In SRM there were 1303 registered participants — DIV1 562, DIV2 628 + 113 newcomers
DIV2 — easy (250)
Ona have to return the length of binary number T/K without the zeros at the beginning.
DIV2 — medium (500)
Greedy — check, whether after pair removal, the number of components is increased, if so, remove the pair. Return the number of such pairs.
DIV2 — hard (1000)
Inspired by hippie (room 61).
DP: We can calculate for each AC, BC and CC (A count, B count, ...) and PC (Pair Count), whether it is possible or not.
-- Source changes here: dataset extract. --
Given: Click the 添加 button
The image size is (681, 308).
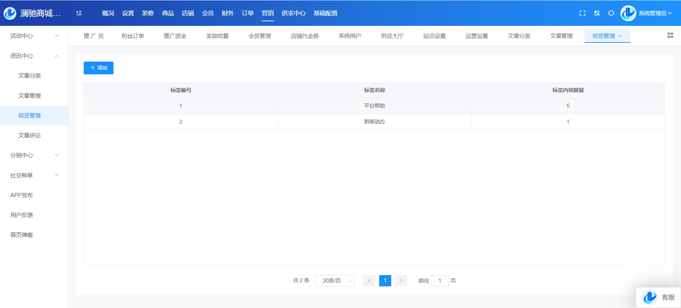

Once we know it is possible, we can run the same algorithm, to find the string.
DIV1 — easy (250)
Same as DIV2 hard, but with only two characters instaed of three.
Note: as always I will write more detailed descripton a little later...
DIV2 medium would have got accepted if done by brute force . otherwise it has a nice algo for it . see the comment of ping128 .( previous version of the comment )
Div-2 1000 pointer :
Here is my dynamic programming solution :- Let us define the state as follows:- (currentPos, A's till now, B's till now, pairsTillNow) with the meaning, can we reach state where we have exactly 'k' pairs and currentPos=n ?
TRANSITIONS:- 1) Fill in 'A', to move to the state (currentPos + 1, A's till now + 1, B's till now, pairsTillNow). 2) Fill in 'B', to move to the state (currentPos + 1,A's till now, B's till now +1, pairsTillNow + (A's till now) ) 3) Fill in 'C' to move to the state (currentPos + 1,A's till now, B's till now, pairsTillNow + (A's till now) + (B's till now) ).
If from the present state, any of the future state yields the value true, then the value of present state is true as well. Finally, a string can be constructed if the value of state (0,0,0,0) is true. After this, a simple backtracking can be done to get one of the required string(s).